Alessandra brings up Parker’s work on Edge of Tomorrow, an action-heavy movie, and asks about how she determines length for a passage of action. Parker reveals that “sometimes you will get a page that’s a one liner and it will say something like ‘battle commences’… It may only take you five seconds to read that, it’s not going to take five seconds in action time so what I tend to do there is go back to the director and ask, ‘How long do you think you’re going to want this to last for?’”
“The actors always want to know where they are at a particular time, so I keep a tag on that… I will have that in my breakdown: you’ve just come doing such and such, you’ve just had this conversation with so and so… because we just shoot so much out of continuity.”
“They also need to know the action that they did in the last take… we do another take, a different shot… [the actor] can repeat the same action [as in the previous take].”
Sylvia also details that the script supervisor keeps track of continuity for makeup and costume. “Say somebody gets injured, and they have a scar, how long that’s going to last for, when it’s going to disappear. Things like that are very important so that you don’t have this awful situation where someone’s got a scar and suddenly it just goes… hopefully you see it disappear gradually over the timespan.”
“I do have an attention to detail because that’s what I do in my job. Having read so many scripts, that has been an education. I’ve learned a lot about structure. As a writer, I still don’t really know a lot of things about structure. I’ve learned that just from reading scripts every day for the last twenty years or so… Even the bad scripts that I’ve read have taught me something.”

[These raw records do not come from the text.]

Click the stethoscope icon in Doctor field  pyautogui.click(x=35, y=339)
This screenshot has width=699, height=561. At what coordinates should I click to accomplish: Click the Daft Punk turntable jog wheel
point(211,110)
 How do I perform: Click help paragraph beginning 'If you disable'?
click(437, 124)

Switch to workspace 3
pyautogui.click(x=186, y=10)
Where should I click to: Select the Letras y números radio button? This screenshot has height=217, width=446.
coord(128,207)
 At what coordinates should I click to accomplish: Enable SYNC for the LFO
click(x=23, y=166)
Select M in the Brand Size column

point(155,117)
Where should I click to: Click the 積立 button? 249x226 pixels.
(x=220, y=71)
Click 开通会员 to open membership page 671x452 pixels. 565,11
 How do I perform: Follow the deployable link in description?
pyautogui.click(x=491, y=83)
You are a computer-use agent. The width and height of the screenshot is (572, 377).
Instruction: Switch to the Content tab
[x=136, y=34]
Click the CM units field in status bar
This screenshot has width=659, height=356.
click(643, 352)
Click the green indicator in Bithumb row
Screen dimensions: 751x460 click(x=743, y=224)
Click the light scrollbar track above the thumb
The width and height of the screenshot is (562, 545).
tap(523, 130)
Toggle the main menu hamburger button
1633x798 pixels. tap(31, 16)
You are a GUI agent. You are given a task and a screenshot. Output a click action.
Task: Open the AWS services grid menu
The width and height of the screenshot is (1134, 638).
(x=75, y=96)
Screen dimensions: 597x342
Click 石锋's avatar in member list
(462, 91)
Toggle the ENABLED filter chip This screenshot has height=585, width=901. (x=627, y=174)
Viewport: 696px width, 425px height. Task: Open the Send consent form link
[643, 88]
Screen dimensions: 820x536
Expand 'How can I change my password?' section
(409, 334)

Parker talks about times when she’s had to perform her job even with a script that may need a lot of work:
“When I first started out, I did a lot of really low budget films… a lot of them were of the horror genre because people think they can write horror. I think it’s an actually very difficult thing to write and to write well…”
These low budget films that she worked on “were just so badly written. The characters were just like paper cutouts, they weren’t flesh and blood… they would just say things that were just ridiculous… and I’d point things out… and I’d be told, ‘Oh, don’t worry about it.’… I just think you shouldn’t underestimate your audience and [you should have] things make sense.”
Parker points out that writing is a very lonesome job and they need to take into consideration that the script isn’t just for one person but ultimately for many people. Even if you, as the writer, read your script and think, that works for me, bear in mind that “when you take [the script] out onto the set and it’s looked at in a different way, it may not sound as brilliant as you thought it did… a table read is just the best thing, it helps everybody.”
“One of the things that always strikes me is the pace of the script. If I’m reading the script, and I’ve got through about fifty pages and I suddenly realize I’ve got another fifty pages to go, then I know something must be wrong… It’s with pace, that’s something that I watch out for.”
“I watch out for things that clash, things that don’t make sense… I know this sounds very petty, but is something that’s actually important: You may have a script that says interior, bar, day. And then in the dialogue, people are referring to night, and you’re thinking hold on, it’s supposed to be day… I always watch out for things like that.”